Reproducible Research Insights with Antonio Tristán-Vega and Santiago Aja-Fernández

March 18, 2022

1461

By Mathieu Boudreau

Our first interviewees of the year, Antonio Tristán-Vega and Santiago Aja-Fernández, are researchers at the University of Valladolid in Spain. We chose their paper “Accurate free-water estimation in white matter from fast diffusion MRI acquisitions using the spherical means technique” because, in it, the authors demonstrated exemplary reproducible research practices; in particular, in the context of a larger software tool that they developed and manage (dMRI-Lab), they shared tools developed as part of their research. To learn more about the work done by Antonio and Santiago, check out our recent interview with them.

To discuss this Q&A, please visit our Discourse forum.

General questions

1. Why did you choose to share your code/data?

We feel that code sharing is a nice way to increase the visibility of our work. Traditionally, our research tends to focus on mathematical modeling of images, which often leads to complex conceptualizations/mathematical developments that end users cannot afford to implement themselves. Publishing our implementations gives our research outcomes the chance to be adopted (or at least tested) by a wider audience.

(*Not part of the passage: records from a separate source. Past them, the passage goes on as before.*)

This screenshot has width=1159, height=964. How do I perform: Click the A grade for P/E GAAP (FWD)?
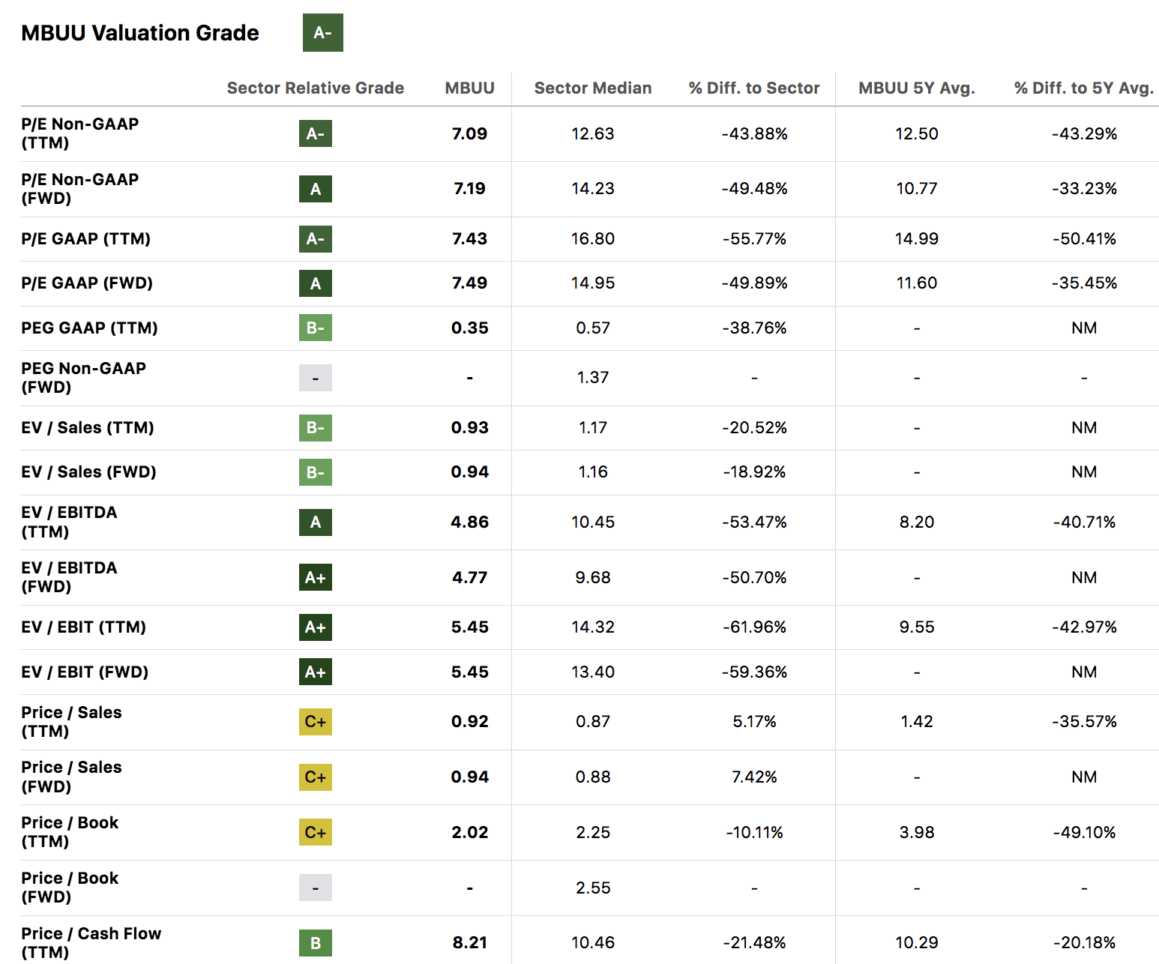coord(315,283)
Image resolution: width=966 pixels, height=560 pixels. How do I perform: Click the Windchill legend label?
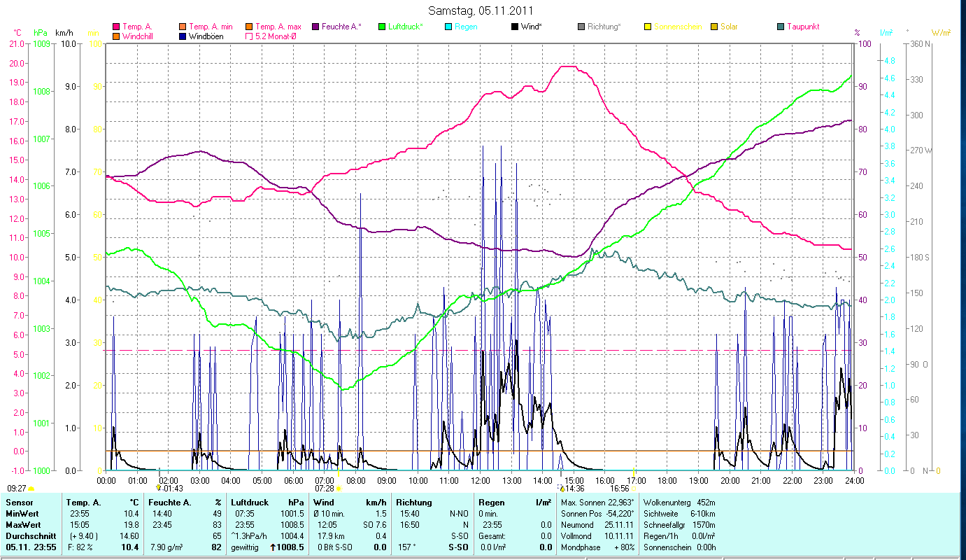tap(141, 36)
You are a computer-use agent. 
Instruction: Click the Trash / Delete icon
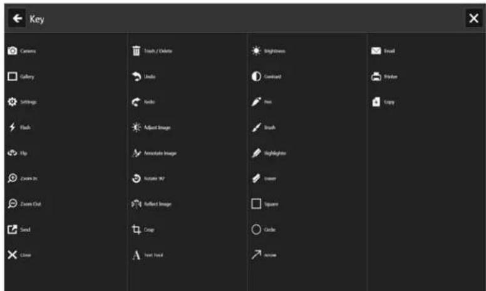coord(135,51)
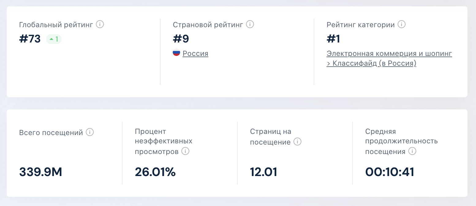Click the Всего посещений label text
This screenshot has height=206, width=476.
click(51, 133)
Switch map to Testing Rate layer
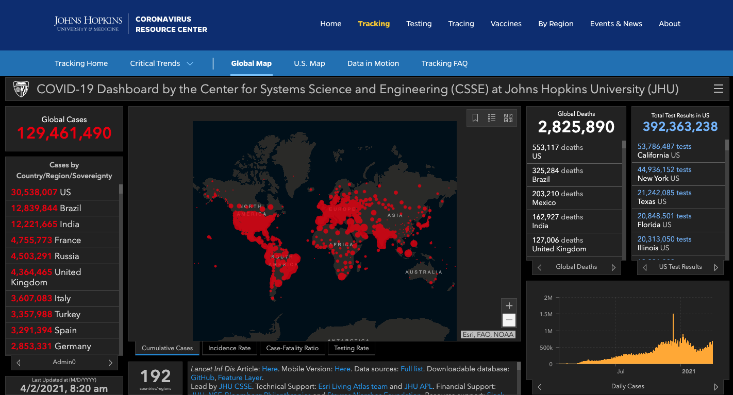This screenshot has height=395, width=733. click(x=351, y=348)
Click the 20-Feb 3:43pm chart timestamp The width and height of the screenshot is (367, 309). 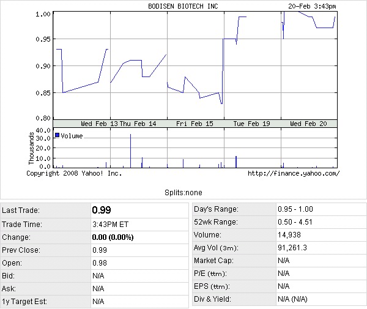coord(311,6)
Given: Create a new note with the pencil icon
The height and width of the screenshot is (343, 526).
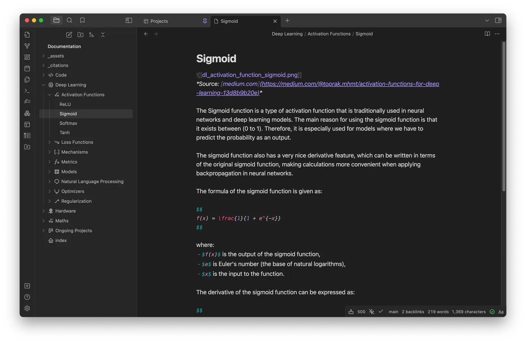Looking at the screenshot, I should coord(69,35).
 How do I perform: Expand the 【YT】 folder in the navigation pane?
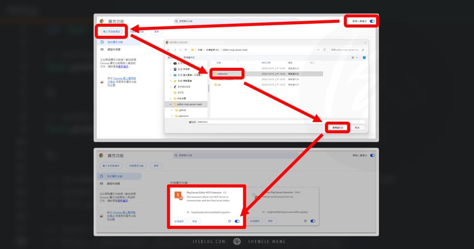point(171,92)
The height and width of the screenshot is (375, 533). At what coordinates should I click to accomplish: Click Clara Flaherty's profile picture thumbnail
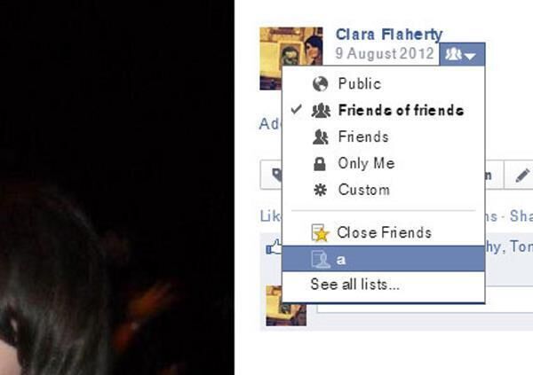(x=291, y=59)
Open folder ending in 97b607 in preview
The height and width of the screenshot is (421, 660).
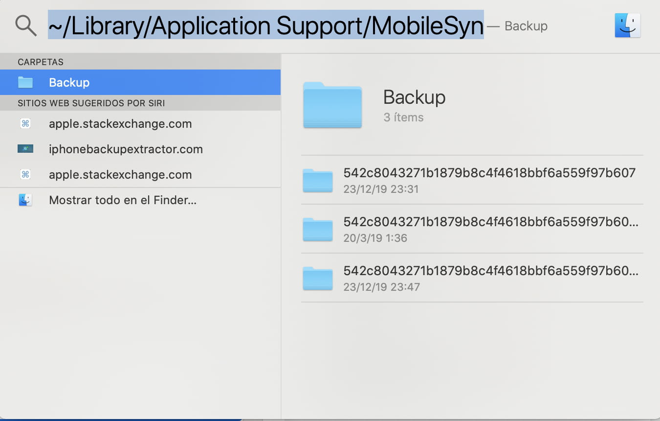(489, 173)
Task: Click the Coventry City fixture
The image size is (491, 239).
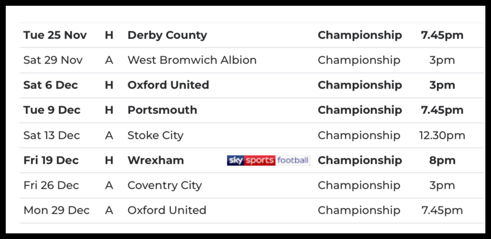Action: [x=164, y=185]
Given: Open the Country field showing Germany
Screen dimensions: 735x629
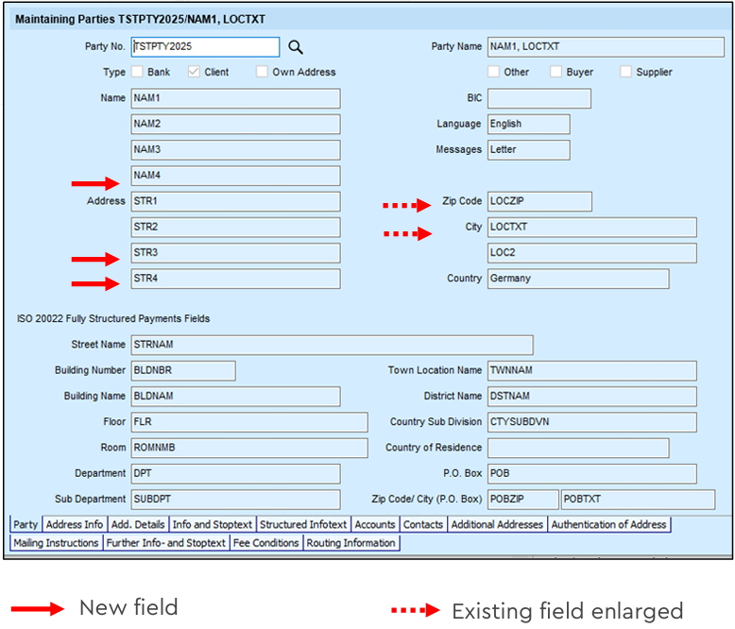Looking at the screenshot, I should coord(578,279).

2. What is your lab or institutional policy on code/data sharing?

With regard to diffusion MRI processing, which is one of the main research lines developed at our lab, we are committed to integrating all the methods we develop into a continuously evolving MATLAB toolbox, which we keep publicly available.

3. At what stage did you decide to share your code/data? Is there anything you wish you had known or done sooner?

Antonio Tristán-Vega (left) and Santiago Aja-Fernández (right)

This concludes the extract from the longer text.